On Thursday, July 10, 2003, at 08:27 AM, Eric Murray wrote:

On Thu, Jul 10, 2003 at 04:45:58PM +0200, Thomas Shaddack wrote:

It is impossible to get access to the voltage on the DRAM cell capacitors
(at least if the chip is in its case and we can access only its pins). We
can only see if it is in the range for H or L. And after a power-down (or
even a sufficiently long period without a refresh of the given cell) the
cell capacitor loses voltage steadily, reaching the level of L (or maybe
H?) within at most couple seconds.

I would not bet on that for sensitive data. See Peter Gutmans and Ross Anderson's papers on RAM memory remanance.

We were reading remnant state information in DRAMs back in the mid-70s. When a DRAM is powered back up after some period without power there are "remnants" which are not really electrons (which thermalize into the substrate in a matter of microseconds) but which cause "preferential turn-on or turn-off" in the cells, due to shifts in threshold voltage. (This is why irradiation of the DRAMs with gammas can sometimes "freeze" the stored data pattern.)


Intel was the inventor of DRAM and we led the market (along with Mostek) for most of the 1970s. We had some really cool tools for seeing the internal states of DRAMs, before, during, and after things we did to the devices. Powering them off and watching the states they came back up in was child's play.

This effect, of seeing DRAMs "wake up" in preferred states, is a very subtle effect. And no doubt it varies amongst vendors and even between design and process steppings of the same vendor's part.
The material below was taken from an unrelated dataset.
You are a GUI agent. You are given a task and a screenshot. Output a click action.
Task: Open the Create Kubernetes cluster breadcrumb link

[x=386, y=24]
I would not want to be the forensic data analyst trying to do this, but I expect sometimes they do. The "recover data from voice answering machines" gadget is no doubt much lower tech. Most answering machines are battery-backed (duh), so a forensics expert can keep power maintained and even use the battery-backed store to keep the DRAMs nominally refreshed.

But I thought most modern answering machines which don't use tapes are in fact using flash, not DRAMs. Am I wrong on this? Flash is of course an entirely different story.